Contamination by chemical residues is a problem arising from the increased and frequent use of chemical pesticides, fertilizers and other inputs for increasing agricultural production. Aside from this, the increasing level of industrial pollution and wastes and other human activities demand our close attention in order to maintain the quality of cultured shrimps. One way or another, one sign that chemical residues is starting to be feared is the existence of special requests or requirements, for example the special monitoring on the presence of chemical residues from shrimp importing countries. There are many possible chemical substances that can contaminate or cause the presence of residues, such as insecticides, atibiotics and heavy metals. Along this line, shrimp quality monitoring with regards to chemical residues is necessary.
Although results of some BBPMHP surveys on pond shrimps in the Karawang area regarding insecticide and heavy metal residues indicate that the concentration is still far from the standard treshold levels, it appears that we are obliged to diligently carry out the said survey and immediately find a way to solve it if the level of residue or contamination starts to increase. Mercury concentration of shrimps raised in the Karawang area hovers around 0.05 ppm which is higher in comparison to the concentration in water at 0.05 ppb, but slightly lower than that of its mud sample (0.06 ppm).
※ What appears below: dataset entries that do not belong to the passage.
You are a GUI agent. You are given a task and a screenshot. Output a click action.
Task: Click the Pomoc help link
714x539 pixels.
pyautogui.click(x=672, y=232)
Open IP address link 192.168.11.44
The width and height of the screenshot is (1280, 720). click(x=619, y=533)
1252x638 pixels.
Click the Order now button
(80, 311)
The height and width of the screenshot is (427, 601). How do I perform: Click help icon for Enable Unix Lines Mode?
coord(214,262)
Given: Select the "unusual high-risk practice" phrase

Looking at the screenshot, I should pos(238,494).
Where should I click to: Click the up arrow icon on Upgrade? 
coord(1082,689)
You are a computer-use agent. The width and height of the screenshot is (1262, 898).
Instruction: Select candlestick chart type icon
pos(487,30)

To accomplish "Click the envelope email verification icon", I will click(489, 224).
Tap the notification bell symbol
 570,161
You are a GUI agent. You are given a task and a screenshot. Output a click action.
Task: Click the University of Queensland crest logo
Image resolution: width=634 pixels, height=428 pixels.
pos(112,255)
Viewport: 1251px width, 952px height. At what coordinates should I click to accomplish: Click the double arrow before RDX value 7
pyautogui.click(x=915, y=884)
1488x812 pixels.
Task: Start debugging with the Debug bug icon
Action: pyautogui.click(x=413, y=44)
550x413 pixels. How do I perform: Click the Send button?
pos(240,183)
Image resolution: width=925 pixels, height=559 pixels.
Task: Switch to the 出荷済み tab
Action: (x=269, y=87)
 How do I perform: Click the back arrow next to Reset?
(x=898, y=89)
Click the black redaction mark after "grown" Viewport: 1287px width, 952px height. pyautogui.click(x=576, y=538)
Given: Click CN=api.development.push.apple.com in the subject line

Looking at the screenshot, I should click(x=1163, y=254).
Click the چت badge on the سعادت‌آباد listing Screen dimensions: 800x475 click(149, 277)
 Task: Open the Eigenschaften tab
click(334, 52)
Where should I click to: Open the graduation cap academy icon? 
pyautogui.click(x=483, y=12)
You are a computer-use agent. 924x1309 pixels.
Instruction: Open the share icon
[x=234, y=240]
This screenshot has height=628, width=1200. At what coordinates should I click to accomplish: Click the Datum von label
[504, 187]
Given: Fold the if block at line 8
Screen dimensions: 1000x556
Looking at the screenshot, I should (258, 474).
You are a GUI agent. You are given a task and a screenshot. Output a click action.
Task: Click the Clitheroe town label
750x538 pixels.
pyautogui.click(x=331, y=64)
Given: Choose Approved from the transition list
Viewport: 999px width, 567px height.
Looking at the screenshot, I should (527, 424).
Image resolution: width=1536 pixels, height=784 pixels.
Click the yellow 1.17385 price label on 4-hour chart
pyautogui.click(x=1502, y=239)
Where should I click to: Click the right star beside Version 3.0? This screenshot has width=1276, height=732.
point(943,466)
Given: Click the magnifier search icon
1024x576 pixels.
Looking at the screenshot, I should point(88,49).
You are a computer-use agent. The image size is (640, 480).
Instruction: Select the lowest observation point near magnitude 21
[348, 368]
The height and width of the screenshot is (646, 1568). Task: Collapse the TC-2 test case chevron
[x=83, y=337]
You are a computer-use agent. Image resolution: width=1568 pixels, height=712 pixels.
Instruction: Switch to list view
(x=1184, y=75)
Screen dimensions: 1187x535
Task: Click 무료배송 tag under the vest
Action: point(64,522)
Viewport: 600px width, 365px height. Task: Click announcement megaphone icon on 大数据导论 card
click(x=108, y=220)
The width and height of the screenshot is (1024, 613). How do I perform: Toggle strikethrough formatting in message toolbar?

Meanwhile the insecticide that has been detected in the shrimps from the same area is lindane at 3.27 ppb and MIPC at 39.62 ppb.
In the coming years, competition for shrimp quality in the world is going to become more intense. At the same time with the rise of the standard of living and higher levels of technology and science primarily in the area of analysis and health biochemistry, shrimp producers should start to think about the possibility of contamination whether it be physical, microbiological or chemical. Along this line, we should not close the possibility of intentional contamination for economic or political purposes. Because of this whoever feels responsible or feels like playing a role in increasing production as well as export of shrimps as a prime export commodity, should work together or in cooperation with each other and not separately from each other, in order to always strive to comply with the requirements of foreign consumers.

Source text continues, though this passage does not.